头盔目镜的光芒彻底转为那深红如凝固血液的颜色,复杂的锁链状纹路如同荆棘冠冕般在镜片上交织、亮起。
“因此诸王啊——伏下身来——”
他们痛苦的爬倒在地。
每一次微小的移动,都伴随着伺服系统超载运转的嗡鸣和能量溢散的噼啪声。
蓝白色的等离子流开始从肘部、膝部、肩胛等处的喷射口不受控制地逸散出来,灼烧着空气,在地面留下焦痕。
“接受地之审判者的启示(教示)——诚惶诚恐侍奉你的主——”
三人相互看了一眼。
面甲后,人类的眼眸早已被猩红的数据流和冰冷的杀戮意志取代。
他们能“感觉”到彼此的存在,并非通过视觉或听觉,而是通过那相互连接、共鸣的“圣痕”能量场。
一种高效、共享的集体意识正在形成。
“欣然赴战——”
维拉伸出手臂,他感受着体内奔涌的、足以撕裂钢铁的力量,以及生命如同燃料般清晰可感的流逝速度。
“亲吻你的孩子吧——因天之怒将送汝进灭途——”
奥斯汀抬起手,他的感知如同潮水般扩散,火焰的跳动、远处秦军士兵紧张的呼吸、金属冷却的呻吟……一切细节都被捕捉、分析。
“其怒火将如此迅速蔓延——烧尽一切彼等将勿可依赖之——”
法鲁诺扭动了一下脖颈,金属摩擦声刺耳。他“听”到了秦军通讯频道里的嘈杂与恐慌。
祷言既终,契约已成。
“圣痕”系统,全功率启动。
三人不再言语。
深红的目镜同时转向城墙切口的方向,那外面,有需要被“审判”的目标。
维拉率先迈步。
沉重的战靴踩在熔融的地面上,留下深深的、边缘泛着红光的脚印。
奥斯汀与法鲁诺紧随其后,三人自然而然地形成一个稳固的、充满压迫感的三角阵型。
他们行走在火海中,如同行走于属于自己的圣域。
火焰畏惧地避开他们体表的高温与能量场,浓烟在他们身后盘旋。
他们已是行走的灾厄,燃烧的圣罚。
此刻的维拉、奥斯汀、法鲁诺,其存在本身已发生了根本性的畸变。
那由“圣痕”强行注入的、狂暴的“普罗米修斯”能量与“阿瑞斯之血”纳米剂,并未仅仅强化他们原本的躯体——它们正在更深的层面进行一场残酷的整合。

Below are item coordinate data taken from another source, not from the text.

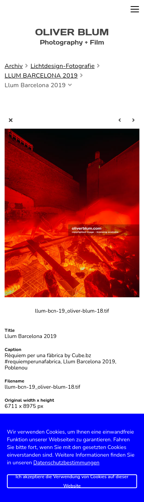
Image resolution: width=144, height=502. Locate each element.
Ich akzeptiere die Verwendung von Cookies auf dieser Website (72, 481)
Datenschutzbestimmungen (66, 462)
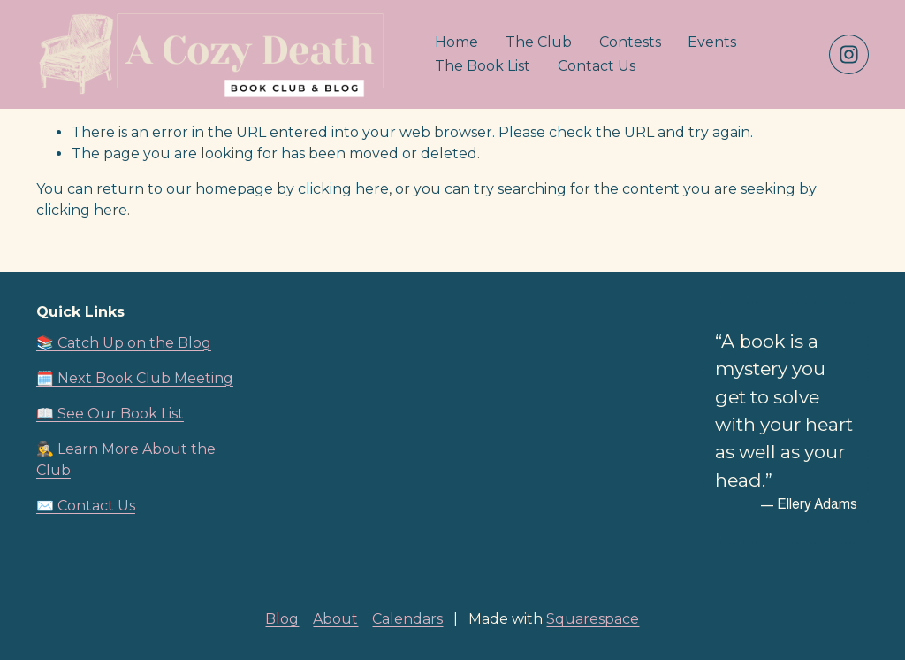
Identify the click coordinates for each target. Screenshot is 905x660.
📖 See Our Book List (110, 413)
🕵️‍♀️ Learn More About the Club (126, 460)
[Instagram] (849, 54)
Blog (282, 618)
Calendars (407, 618)
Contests (630, 42)
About (335, 618)
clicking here (343, 188)
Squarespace (592, 618)
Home (456, 42)
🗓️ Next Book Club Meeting (134, 378)
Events (712, 42)
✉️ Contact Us (85, 505)
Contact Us (596, 66)
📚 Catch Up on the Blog (123, 342)
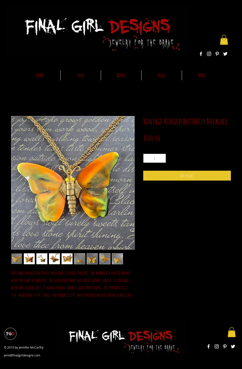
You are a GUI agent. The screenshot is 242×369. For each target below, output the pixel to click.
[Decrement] (147, 158)
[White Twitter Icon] (225, 54)
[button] (224, 40)
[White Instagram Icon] (209, 54)
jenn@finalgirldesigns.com (22, 355)
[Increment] (162, 158)
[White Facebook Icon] (201, 54)
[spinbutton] (154, 158)
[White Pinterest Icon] (217, 54)
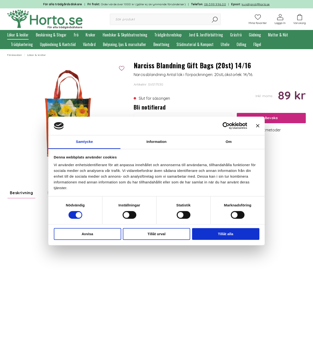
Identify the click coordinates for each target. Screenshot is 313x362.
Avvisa (87, 234)
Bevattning (161, 44)
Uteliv (225, 44)
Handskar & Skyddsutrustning (125, 35)
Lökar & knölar (18, 35)
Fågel (257, 44)
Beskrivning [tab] (21, 192)
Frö (76, 35)
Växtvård (89, 44)
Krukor (90, 35)
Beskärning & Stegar (51, 35)
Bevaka (271, 118)
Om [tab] (228, 142)
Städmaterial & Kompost (194, 44)
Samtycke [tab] (84, 142)
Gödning (255, 35)
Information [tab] (156, 142)
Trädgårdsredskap (168, 35)
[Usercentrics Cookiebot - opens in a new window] (226, 125)
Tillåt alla (225, 234)
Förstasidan (14, 55)
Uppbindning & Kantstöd (58, 44)
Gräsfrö (236, 35)
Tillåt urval (157, 234)
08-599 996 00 (215, 4)
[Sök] (215, 19)
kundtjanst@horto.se (256, 4)
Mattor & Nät (278, 35)
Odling (241, 44)
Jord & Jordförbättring (206, 35)
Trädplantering (22, 44)
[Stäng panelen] (257, 126)
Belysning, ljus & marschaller (124, 44)
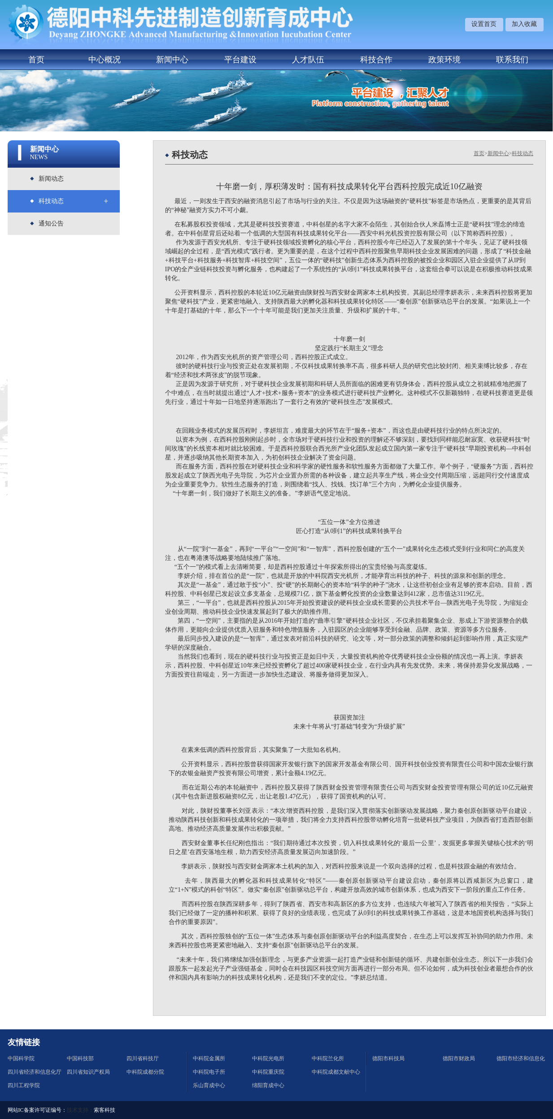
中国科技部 (80, 1058)
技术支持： (80, 1110)
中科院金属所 (209, 1058)
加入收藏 (524, 24)
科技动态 (51, 201)
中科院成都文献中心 (336, 1072)
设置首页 (483, 24)
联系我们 (512, 59)
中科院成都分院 (145, 1072)
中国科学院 (21, 1058)
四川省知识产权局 (88, 1072)
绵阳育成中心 (268, 1085)
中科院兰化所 (328, 1058)
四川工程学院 (24, 1085)
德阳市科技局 (388, 1058)
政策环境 (444, 59)
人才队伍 (308, 59)
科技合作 (376, 59)
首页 (36, 59)
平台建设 (240, 59)
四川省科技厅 (142, 1058)
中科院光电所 (268, 1058)
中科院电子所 (209, 1072)
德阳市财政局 (459, 1058)
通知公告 (51, 223)
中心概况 (104, 59)
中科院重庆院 (268, 1072)
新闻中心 (172, 59)
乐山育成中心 (209, 1085)
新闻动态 (51, 178)
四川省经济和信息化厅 (34, 1072)
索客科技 (104, 1110)
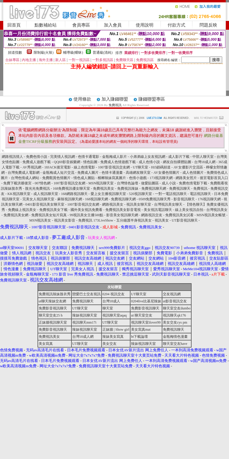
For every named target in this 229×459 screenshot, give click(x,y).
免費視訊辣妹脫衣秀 (55, 294)
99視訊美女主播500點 (86, 215)
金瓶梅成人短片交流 (58, 173)
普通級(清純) (103, 52)
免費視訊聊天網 (153, 188)
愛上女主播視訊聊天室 (108, 194)
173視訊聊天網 (161, 178)
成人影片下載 (178, 157)
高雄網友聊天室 (138, 173)
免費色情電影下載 (193, 183)
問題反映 (208, 25)
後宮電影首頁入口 (214, 178)
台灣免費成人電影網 (24, 173)
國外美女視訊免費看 (86, 210)
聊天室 (107, 308)
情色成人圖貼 (84, 178)
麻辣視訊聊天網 (69, 199)
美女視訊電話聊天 (158, 210)
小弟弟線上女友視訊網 (147, 157)
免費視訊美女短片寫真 (49, 215)
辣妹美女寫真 (113, 337)
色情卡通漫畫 (112, 173)
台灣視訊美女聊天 (168, 204)
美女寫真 (46, 344)
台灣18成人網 (204, 162)
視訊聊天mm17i (84, 322)
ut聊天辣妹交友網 (52, 301)
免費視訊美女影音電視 (123, 210)
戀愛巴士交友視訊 (86, 294)
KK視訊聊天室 (18, 194)
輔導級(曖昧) (73, 52)
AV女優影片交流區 (188, 167)
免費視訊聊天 (179, 188)
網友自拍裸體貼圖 (177, 162)
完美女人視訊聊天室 (38, 199)
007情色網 (42, 183)
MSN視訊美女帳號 (211, 215)
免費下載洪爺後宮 (17, 183)
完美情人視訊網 (62, 157)
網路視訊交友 (151, 215)
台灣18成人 (111, 301)
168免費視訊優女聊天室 (71, 188)
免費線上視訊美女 (22, 210)
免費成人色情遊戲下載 (118, 162)
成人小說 (169, 183)
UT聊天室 (140, 167)
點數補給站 (46, 25)
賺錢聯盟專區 (151, 99)
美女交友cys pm (175, 322)
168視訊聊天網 (96, 199)
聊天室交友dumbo (176, 308)
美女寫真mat (141, 329)
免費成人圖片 (88, 173)
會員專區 (81, 25)
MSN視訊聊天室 (101, 183)
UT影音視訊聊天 (185, 220)
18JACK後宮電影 (57, 167)
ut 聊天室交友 (141, 315)
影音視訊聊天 (184, 199)
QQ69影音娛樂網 (67, 162)
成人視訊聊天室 (45, 194)
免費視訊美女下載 (53, 210)
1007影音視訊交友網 (114, 167)
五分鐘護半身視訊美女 (134, 220)
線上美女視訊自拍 (189, 210)
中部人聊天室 (203, 157)
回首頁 (14, 25)
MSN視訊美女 (40, 220)
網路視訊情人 (12, 157)
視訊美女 (162, 220)
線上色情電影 (84, 167)
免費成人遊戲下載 (36, 162)
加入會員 (113, 25)
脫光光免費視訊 (37, 188)
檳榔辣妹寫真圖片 (112, 178)
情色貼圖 (90, 162)
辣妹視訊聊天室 (84, 315)
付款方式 (176, 25)
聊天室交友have (175, 344)
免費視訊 (115, 105)
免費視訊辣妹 (127, 188)
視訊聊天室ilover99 (146, 322)
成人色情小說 (149, 162)
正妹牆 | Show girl (115, 329)
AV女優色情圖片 (166, 173)
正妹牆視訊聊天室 (53, 322)
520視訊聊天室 (140, 194)
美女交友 (109, 344)
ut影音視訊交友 (175, 301)
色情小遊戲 (138, 178)
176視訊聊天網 (209, 199)
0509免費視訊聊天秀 (155, 199)
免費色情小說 (36, 157)
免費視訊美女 (103, 188)
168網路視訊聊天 (74, 194)
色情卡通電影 (88, 157)
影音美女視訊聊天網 (122, 215)
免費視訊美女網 (16, 215)
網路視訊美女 (112, 204)
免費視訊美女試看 (179, 215)
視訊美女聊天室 (138, 204)
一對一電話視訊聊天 (171, 194)
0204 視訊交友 (113, 294)
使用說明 (144, 25)
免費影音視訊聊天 (53, 308)
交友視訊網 (172, 294)
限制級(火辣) (44, 52)
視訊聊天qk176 (174, 315)
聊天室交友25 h (51, 315)
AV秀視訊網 (31, 167)
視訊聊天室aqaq (114, 315)
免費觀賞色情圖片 (56, 178)
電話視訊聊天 (200, 194)
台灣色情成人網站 (25, 178)
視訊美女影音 (64, 220)
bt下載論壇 (139, 337)
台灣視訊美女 (217, 210)
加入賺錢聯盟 (115, 99)
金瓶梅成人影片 (114, 157)
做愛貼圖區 (150, 183)
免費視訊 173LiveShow (95, 220)
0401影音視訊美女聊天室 (44, 204)
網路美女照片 (186, 178)
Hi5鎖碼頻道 (161, 167)
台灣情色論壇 (127, 183)
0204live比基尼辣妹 (146, 301)
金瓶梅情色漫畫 (175, 337)
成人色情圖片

皮肤、肌肉、骨骼、神经……属于人类的有机部分,正被注入的亿万纳米机械单元疯狂地分解、重构、并金属化。
这些贪婪的银色“工蚁”吞噬着原生组织,又以其为原料,结合战甲内储存的备用合金,增殖、延展、覆盖。
战甲不再是穿戴之物,而是他们生长出的外壳,是他们膨胀、扭曲的躯体本身。
他们的身形在不可控地膨胀,达到原先的两到三倍,成为名副其实的金属巨人。
原本战甲上精密的观瞄设备、辅助工具、冗余接口纷纷在能量的冲刷和纳米金属的覆盖下消失、或被更简单粗暴的结构取代。
复杂的功能被剥离,只剩下最核心、也最野蛮的几项:力量输出、能量传导、相位场生成、毁灭执行。
他们不再是搭载武器的战士。
他们本身就是武器,是一团被强行赋予了类人形态、由能量驱动、不断增殖改写的机械血肉。
深红的目光背后,属于“列昂尼德·维拉”、“奥斯汀”、“让·皮埃尔·法鲁诺”的复杂人格与情感,迅速消融、蒸发,只剩下被“圣痕”协议烙入核心的、冰冷而纯粹的战斗与毁灭欲。
他们是行走的灾难,是燃烧的告诫,是……某种扭曲意志在此世暴力投射的粗糙代言人。
这支特遣队,其内部档案中有一个不为人知的古老代号——他们来自地狱的第“十三教团”,他们是 “判律者” 。
此刻,名副其实。
……
一架隶属秦军侦察序列的小型旋翼无人机,遵循着最后的指令,穿过灼热的通道,抵达了这片刚刚经历相位矩阵爆发、余烬未熄的隧道深处。
它的摄像头,将捕捉到的实时画面,艰难地传回了后方指挥节点。
画面晃动、模糊,夹杂着雪花。
但足以让人瞬间血液冻结,胃部翻滚。
镜头中,不再是三名艾达军官,而是三团……银黑色、边缘不断蠕动、变形、仿佛熔融金属构成的类人形怪物。
它们的轮廓勉强维持着人形,却粗壮、扭曲得不自然,表面没有光滑的装甲板,只有如同血肉般搅动的金属,其间闪烁着猩红的能量脉络。